* THE DATA *
────────

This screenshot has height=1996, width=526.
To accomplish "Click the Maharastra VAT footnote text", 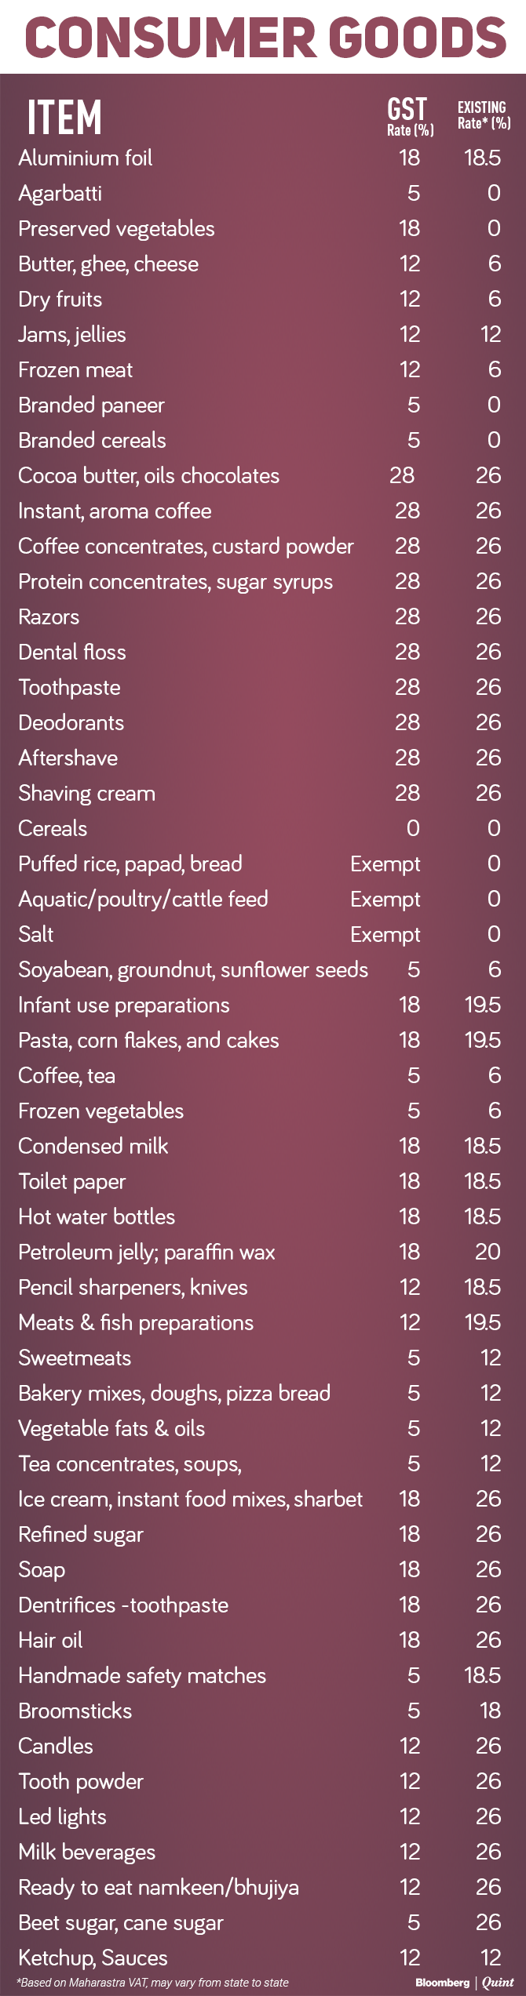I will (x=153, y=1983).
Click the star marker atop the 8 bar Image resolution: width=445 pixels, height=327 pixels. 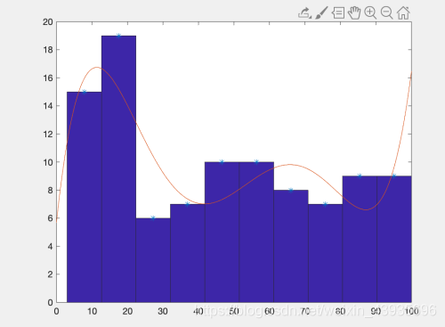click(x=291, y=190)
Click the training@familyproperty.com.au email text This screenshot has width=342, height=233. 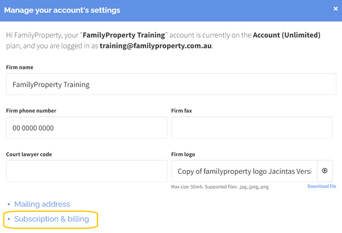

────────

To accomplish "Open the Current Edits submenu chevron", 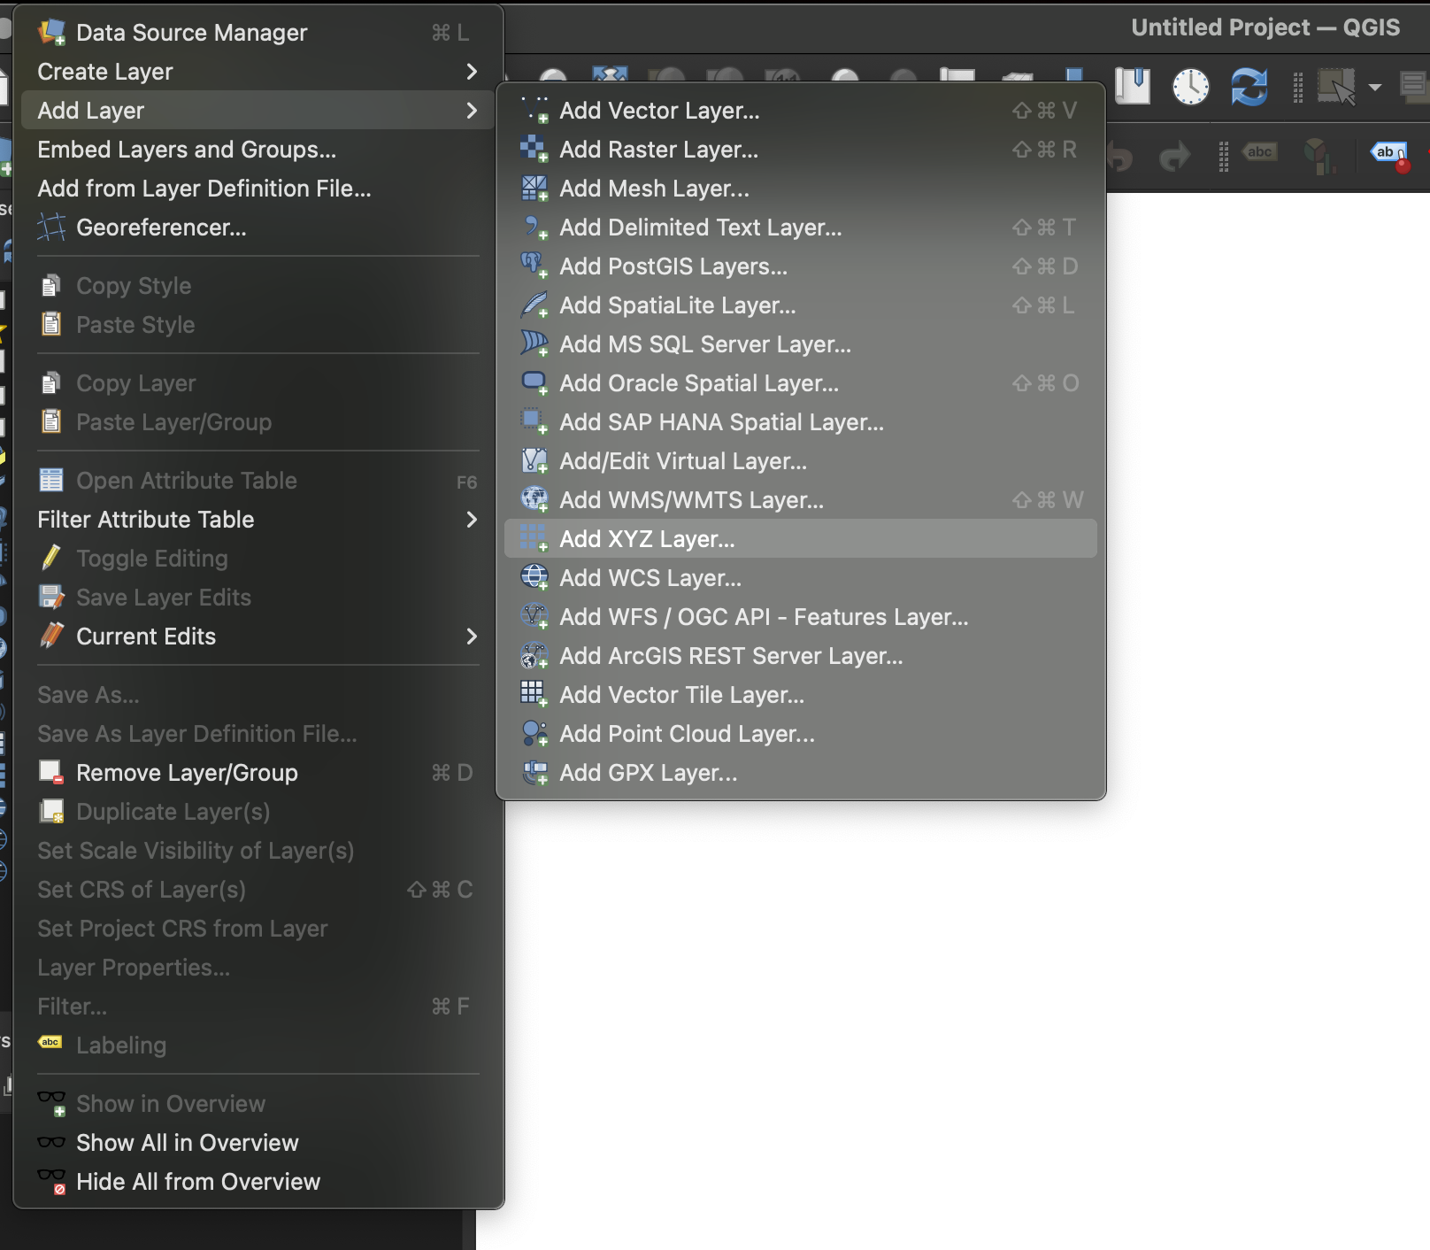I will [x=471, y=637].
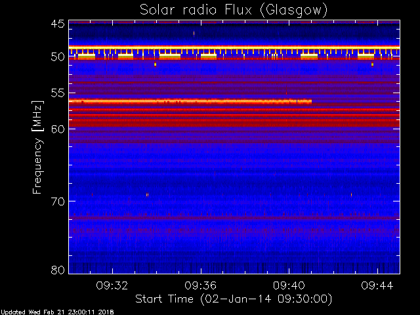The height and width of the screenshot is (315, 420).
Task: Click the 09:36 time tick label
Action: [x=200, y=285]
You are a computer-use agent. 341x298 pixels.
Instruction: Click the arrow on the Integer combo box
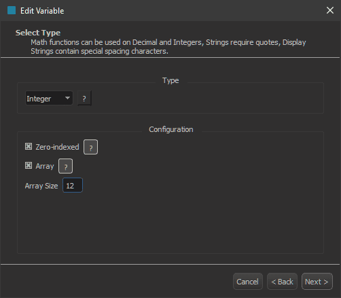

────────

Once you find the line with "You are a computer-use agent. 341x298 pixels." in the entries above, output it and each line after it up to and including the line with "Instruction: Click the", and nothing else.

You are a computer-use agent. 341x298 pixels.
Instruction: Click the arrow on the Integer combo box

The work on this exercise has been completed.